Oskar Kokoschka, Posy Croft

Painted in 1939, on the eve of War, Oskar Kokoschka’s Posy Croft is a remarkable ‘Expressionist’ portrait with has a fascinating history, which Patrick Elliott, Chief Curator at the Scottish National Gallery of Modern Art, investigates here.

Born in 1886, Oskar Kokoschka grew up in Vienna. In 1934 he moved to Prague, where he took Czech citizenship. After the Munich Agreement of September 1938, which effectively delivered Czechoslovakia into the hands of the Nazis, Kokoschka flew to London with his future wife, Olda Palkovská. He arrived at Croydon Airport on 18th October with just £5, a spare suit, an unfinished painting and all his painting gear. With no other money, he pawned the painting and equipment for £4. 4s. He was fifty-two years old, and while famous on the continent, was little known in Britain.

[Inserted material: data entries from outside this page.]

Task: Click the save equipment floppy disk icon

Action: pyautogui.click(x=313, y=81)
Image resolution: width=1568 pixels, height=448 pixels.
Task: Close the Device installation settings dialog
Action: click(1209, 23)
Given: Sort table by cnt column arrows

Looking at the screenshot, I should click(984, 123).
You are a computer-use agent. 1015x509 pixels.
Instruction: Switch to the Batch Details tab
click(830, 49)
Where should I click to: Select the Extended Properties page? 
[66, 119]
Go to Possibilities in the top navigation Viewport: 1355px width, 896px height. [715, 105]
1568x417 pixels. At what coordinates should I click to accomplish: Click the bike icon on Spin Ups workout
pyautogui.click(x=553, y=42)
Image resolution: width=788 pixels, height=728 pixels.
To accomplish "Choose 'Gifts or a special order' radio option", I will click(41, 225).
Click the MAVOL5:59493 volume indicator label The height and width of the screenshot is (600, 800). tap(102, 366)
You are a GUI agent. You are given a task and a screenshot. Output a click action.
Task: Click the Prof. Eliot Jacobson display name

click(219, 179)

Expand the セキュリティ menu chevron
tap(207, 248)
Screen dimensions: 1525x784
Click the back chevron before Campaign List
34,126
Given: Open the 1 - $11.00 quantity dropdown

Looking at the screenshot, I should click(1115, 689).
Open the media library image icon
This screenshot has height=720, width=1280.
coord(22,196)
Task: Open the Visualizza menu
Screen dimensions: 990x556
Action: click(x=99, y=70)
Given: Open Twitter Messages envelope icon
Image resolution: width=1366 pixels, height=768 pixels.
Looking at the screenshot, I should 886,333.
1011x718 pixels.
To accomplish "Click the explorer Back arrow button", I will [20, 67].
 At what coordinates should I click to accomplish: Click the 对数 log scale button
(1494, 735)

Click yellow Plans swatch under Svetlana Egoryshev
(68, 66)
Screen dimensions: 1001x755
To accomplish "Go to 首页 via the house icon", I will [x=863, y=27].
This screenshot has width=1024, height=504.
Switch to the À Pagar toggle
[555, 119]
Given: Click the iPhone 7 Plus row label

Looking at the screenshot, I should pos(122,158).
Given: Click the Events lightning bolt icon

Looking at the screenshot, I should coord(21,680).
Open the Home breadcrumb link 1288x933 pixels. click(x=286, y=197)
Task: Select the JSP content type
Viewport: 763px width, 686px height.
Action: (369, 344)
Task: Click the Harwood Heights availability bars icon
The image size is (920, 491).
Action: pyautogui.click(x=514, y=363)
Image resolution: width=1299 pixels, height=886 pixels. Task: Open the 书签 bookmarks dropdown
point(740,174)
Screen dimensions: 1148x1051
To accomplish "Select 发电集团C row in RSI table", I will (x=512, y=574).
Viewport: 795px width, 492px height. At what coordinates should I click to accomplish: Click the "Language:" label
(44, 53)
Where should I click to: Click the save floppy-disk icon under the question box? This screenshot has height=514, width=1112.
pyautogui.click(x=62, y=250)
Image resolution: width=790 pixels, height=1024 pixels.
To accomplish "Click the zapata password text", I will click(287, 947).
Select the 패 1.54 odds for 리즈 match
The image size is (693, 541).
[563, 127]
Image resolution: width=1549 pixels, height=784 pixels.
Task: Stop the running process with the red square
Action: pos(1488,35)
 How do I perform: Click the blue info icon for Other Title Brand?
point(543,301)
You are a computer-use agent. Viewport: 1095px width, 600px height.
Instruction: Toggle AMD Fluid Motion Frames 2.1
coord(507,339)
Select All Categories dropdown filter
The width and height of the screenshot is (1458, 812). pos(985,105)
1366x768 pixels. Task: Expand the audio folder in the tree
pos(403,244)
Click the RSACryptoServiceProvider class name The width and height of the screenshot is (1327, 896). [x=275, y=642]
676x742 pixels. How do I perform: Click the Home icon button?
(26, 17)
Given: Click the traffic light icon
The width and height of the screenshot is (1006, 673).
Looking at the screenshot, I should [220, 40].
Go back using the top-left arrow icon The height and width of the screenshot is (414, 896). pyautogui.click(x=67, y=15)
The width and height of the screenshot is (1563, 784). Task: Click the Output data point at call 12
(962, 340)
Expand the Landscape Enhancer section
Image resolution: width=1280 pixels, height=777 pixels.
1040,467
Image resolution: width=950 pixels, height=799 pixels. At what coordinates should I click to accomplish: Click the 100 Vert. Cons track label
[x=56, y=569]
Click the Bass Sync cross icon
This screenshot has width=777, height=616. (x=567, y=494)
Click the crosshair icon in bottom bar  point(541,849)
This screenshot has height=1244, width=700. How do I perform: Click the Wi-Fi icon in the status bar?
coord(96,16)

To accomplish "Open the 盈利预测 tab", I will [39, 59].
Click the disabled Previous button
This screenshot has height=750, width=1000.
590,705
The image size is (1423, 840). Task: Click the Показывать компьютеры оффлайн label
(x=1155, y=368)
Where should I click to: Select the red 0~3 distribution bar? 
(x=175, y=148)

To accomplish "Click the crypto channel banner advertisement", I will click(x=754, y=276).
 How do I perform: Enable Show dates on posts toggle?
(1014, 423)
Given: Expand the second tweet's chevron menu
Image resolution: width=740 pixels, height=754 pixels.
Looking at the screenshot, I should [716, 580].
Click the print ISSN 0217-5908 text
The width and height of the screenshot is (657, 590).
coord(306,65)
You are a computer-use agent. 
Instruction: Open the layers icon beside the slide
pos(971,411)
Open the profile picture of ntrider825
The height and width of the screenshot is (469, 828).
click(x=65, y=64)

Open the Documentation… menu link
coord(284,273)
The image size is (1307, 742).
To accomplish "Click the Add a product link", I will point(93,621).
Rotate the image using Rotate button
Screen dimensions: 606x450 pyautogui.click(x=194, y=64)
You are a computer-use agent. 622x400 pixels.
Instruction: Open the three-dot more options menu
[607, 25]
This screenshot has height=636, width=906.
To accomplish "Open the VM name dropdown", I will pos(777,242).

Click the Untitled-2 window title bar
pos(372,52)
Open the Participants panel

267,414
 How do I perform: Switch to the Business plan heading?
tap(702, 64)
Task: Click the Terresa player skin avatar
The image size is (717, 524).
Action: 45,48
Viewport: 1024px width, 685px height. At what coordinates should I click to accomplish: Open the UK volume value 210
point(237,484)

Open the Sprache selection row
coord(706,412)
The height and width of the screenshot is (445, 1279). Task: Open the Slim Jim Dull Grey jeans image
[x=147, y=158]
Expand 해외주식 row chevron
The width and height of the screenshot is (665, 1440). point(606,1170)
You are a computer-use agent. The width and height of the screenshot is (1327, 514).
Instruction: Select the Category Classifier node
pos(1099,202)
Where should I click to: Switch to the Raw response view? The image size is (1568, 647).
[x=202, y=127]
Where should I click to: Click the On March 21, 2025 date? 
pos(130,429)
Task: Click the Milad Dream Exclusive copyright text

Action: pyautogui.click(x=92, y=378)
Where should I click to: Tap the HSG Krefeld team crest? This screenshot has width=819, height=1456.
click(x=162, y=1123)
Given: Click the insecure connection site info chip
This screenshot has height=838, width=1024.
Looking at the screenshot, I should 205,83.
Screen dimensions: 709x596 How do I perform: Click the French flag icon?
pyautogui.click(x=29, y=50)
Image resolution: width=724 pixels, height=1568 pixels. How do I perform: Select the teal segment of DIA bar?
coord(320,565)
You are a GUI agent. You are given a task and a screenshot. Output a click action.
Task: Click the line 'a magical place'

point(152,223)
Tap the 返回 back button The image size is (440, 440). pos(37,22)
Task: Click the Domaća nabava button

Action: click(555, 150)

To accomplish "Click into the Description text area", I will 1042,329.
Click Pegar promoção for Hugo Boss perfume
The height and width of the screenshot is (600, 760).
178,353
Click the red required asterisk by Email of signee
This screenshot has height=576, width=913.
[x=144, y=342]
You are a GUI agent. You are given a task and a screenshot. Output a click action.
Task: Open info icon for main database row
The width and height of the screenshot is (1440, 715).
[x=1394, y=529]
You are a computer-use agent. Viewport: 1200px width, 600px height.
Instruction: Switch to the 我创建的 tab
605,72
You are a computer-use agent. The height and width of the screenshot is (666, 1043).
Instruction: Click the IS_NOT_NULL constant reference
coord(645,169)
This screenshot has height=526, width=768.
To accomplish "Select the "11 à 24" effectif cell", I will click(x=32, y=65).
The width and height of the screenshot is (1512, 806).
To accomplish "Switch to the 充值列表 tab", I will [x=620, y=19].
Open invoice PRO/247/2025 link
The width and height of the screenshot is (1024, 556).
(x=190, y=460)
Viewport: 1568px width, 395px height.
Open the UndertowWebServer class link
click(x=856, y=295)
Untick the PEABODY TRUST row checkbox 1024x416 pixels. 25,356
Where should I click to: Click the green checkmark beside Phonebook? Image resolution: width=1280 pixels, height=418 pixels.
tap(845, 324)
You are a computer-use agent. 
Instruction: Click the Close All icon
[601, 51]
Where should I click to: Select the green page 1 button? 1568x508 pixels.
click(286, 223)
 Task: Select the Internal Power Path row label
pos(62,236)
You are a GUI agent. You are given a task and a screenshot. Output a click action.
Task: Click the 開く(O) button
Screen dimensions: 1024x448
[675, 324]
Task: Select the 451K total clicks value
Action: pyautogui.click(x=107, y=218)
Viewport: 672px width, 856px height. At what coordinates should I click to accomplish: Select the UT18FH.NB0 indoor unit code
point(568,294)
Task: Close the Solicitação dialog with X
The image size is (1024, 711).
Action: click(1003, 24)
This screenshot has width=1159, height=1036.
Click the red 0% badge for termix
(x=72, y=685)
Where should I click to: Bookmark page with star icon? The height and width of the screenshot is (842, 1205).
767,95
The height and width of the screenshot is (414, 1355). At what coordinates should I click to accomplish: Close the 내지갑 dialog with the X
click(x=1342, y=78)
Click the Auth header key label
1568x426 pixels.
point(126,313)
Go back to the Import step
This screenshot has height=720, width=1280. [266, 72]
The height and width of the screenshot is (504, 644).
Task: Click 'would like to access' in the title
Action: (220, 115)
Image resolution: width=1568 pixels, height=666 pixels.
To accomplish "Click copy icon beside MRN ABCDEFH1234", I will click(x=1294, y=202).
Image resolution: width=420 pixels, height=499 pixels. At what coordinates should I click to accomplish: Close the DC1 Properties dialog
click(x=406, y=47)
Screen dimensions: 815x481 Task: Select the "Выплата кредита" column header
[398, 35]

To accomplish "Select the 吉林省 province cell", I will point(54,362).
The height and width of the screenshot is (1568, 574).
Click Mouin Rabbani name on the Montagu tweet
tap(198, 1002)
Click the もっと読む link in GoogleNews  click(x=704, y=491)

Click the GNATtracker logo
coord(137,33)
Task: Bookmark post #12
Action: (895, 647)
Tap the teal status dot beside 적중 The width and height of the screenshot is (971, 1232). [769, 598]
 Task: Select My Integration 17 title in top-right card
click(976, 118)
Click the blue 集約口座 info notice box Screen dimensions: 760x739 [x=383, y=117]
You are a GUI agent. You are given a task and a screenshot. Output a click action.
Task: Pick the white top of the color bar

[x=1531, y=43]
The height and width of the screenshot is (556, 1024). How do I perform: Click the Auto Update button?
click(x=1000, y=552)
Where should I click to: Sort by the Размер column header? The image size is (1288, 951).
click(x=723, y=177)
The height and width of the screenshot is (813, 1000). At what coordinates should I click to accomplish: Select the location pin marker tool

Soon after arriving in London, Kokoschka met Manfred Uhlman, a lawyer and artist. Uhlman had recently married Diana Croft, the eldest daughter of the Conservative MP Henry Page Croft. Diana Croft and Uhlman could scarcely have been more different: she was from a die-hard Conservative background; he was German-Jewish and fiercely left-wing. Together, they created the Artists’ Refugee Committee and the Free German League of Culture, which helped Jewish artists escape from Germany and Austria. Their house in Hampstead became a meeting place for émigré and exiled artists: this is what brought Kokoschka into their orbit.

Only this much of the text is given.